THE PROBLEM
Turn the lines of the listing from the one containing "Where should I click to: Open" through the end of the listing, both included, into a JSON list of strings with one string per line, leaving out blank lines.

RECORDS
begin
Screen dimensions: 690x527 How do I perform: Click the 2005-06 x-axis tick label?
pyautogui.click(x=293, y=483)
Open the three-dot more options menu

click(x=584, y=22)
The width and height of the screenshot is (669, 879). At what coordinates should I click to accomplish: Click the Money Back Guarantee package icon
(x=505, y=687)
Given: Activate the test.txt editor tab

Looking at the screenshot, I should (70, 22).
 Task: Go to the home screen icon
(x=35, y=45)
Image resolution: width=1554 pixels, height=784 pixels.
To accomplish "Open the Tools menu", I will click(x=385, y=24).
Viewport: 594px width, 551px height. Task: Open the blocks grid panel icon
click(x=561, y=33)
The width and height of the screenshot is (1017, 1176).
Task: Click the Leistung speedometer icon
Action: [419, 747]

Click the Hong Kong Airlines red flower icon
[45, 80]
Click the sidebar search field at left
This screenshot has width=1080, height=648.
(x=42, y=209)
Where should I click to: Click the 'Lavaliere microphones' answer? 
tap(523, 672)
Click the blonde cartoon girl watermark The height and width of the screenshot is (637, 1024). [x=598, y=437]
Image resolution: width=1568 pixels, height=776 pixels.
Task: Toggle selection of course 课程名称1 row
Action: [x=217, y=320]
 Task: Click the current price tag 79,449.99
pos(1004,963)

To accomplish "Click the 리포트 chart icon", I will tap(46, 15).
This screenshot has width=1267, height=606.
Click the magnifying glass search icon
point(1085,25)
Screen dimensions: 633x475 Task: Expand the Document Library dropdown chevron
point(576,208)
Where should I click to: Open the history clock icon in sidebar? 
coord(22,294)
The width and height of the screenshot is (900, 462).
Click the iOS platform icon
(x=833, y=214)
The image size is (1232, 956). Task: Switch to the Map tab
end
RESPONSE TO THE TASK
[
  "Where should I click to: Open the history clock icon in sidebar? ",
  "coord(22,294)",
  "The width and height of the screenshot is (900, 462).",
  "Click the iOS platform icon",
  "(x=833, y=214)",
  "The image size is (1232, 956). Task: Switch to the Map tab"
]